[WRITTEN REQUEST]
Convert every line of the records below into a JSON list of strings, with one string per line and all blank lines omitted.

A run of records

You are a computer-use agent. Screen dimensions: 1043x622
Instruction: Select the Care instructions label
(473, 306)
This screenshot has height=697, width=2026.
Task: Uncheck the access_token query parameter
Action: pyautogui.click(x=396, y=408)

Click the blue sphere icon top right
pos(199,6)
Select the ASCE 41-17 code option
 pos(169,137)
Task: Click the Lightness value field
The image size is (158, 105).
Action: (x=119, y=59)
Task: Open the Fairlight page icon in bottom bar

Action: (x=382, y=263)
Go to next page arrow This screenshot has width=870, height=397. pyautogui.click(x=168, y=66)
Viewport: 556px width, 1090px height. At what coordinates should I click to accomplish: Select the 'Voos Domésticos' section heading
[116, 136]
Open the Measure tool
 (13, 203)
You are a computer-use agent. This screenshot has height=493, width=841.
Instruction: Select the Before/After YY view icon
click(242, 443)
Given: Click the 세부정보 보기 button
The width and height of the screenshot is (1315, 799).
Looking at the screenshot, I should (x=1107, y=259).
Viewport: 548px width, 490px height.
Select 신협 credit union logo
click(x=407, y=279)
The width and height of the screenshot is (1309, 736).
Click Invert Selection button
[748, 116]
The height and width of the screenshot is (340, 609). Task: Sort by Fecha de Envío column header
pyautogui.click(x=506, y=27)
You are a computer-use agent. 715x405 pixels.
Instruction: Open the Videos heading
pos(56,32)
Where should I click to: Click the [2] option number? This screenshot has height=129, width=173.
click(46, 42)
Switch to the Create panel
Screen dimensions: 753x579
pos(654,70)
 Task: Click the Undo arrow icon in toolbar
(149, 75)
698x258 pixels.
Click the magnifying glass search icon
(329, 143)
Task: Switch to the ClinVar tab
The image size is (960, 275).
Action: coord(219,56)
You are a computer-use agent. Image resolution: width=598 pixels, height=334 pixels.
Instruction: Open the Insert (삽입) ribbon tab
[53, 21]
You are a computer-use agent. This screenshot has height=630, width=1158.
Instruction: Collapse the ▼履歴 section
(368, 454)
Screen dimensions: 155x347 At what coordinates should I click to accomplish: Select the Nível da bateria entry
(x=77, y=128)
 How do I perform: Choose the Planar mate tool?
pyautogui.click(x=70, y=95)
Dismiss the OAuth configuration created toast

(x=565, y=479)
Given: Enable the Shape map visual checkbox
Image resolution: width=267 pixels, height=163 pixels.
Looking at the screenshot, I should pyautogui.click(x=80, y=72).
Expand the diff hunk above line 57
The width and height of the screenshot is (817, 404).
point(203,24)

[SOLUTION]
[
  "You are a computer-use agent. Screen dimensions: 1043x622",
  "Instruction: Select the Care instructions label",
  "(473, 306)",
  "This screenshot has height=697, width=2026.",
  "Task: Uncheck the access_token query parameter",
  "Action: pyautogui.click(x=396, y=408)",
  "Click the blue sphere icon top right",
  "pos(199,6)",
  "Select the ASCE 41-17 code option",
  " pos(169,137)",
  "Task: Click the Lightness value field",
  "The image size is (158, 105).",
  "Action: (x=119, y=59)",
  "Task: Open the Fairlight page icon in bottom bar",
  "Action: (x=382, y=263)",
  "Go to next page arrow This screenshot has width=870, height=397. pyautogui.click(x=168, y=66)",
  "Viewport: 556px width, 1090px height. At what coordinates should I click to accomplish: Select the 'Voos Domésticos' section heading",
  "[116, 136]",
  "Open the Measure tool",
  " (13, 203)",
  "You are a computer-use agent. This screenshot has height=493, width=841.",
  "Instruction: Select the Before/After YY view icon",
  "click(242, 443)",
  "Given: Click the 세부정보 보기 button",
  "The width and height of the screenshot is (1315, 799).",
  "Looking at the screenshot, I should (x=1107, y=259).",
  "Viewport: 548px width, 490px height.",
  "Select 신협 credit union logo",
  "click(x=407, y=279)",
  "The width and height of the screenshot is (1309, 736).",
  "Click Invert Selection button",
  "[748, 116]",
  "The height and width of the screenshot is (340, 609). Task: Sort by Fecha de Envío column header",
  "pyautogui.click(x=506, y=27)",
  "You are a computer-use agent. 715x405 pixels.",
  "Instruction: Open the Videos heading",
  "pos(56,32)",
  "Where should I click to: Click the [2] option number? This screenshot has height=129, width=173.",
  "click(46, 42)",
  "Switch to the Create panel",
  "Screen dimensions: 753x579",
  "pos(654,70)",
  " Task: Click the Undo arrow icon in toolbar",
  "(149, 75)",
  "698x258 pixels.",
  "Click the magnifying glass search icon",
  "(329, 143)",
  "Task: Switch to the ClinVar tab",
  "The image size is (960, 275).",
  "Action: coord(219,56)",
  "You are a computer-use agent. Image resolution: width=598 pixels, height=334 pixels.",
  "Instruction: Open the Insert (삽입) ribbon tab",
  "[53, 21]",
  "You are a computer-use agent. This screenshot has height=630, width=1158.",
  "Instruction: Collapse the ▼履歴 section",
  "(368, 454)",
  "Screen dimensions: 155x347 At what coordinates should I click to accomplish: Select the Nível da bateria entry",
  "(x=77, y=128)",
  " How do I perform: Choose the Planar mate tool?",
  "pyautogui.click(x=70, y=95)",
  "Dismiss the OAuth configuration created toast",
  "(x=565, y=479)",
  "Given: Enable the Shape map visual checkbox",
  "Image resolution: width=267 pixels, height=163 pixels.",
  "Looking at the screenshot, I should pyautogui.click(x=80, y=72).",
  "Expand the diff hunk above line 57",
  "The width and height of the screenshot is (817, 404).",
  "point(203,24)"
]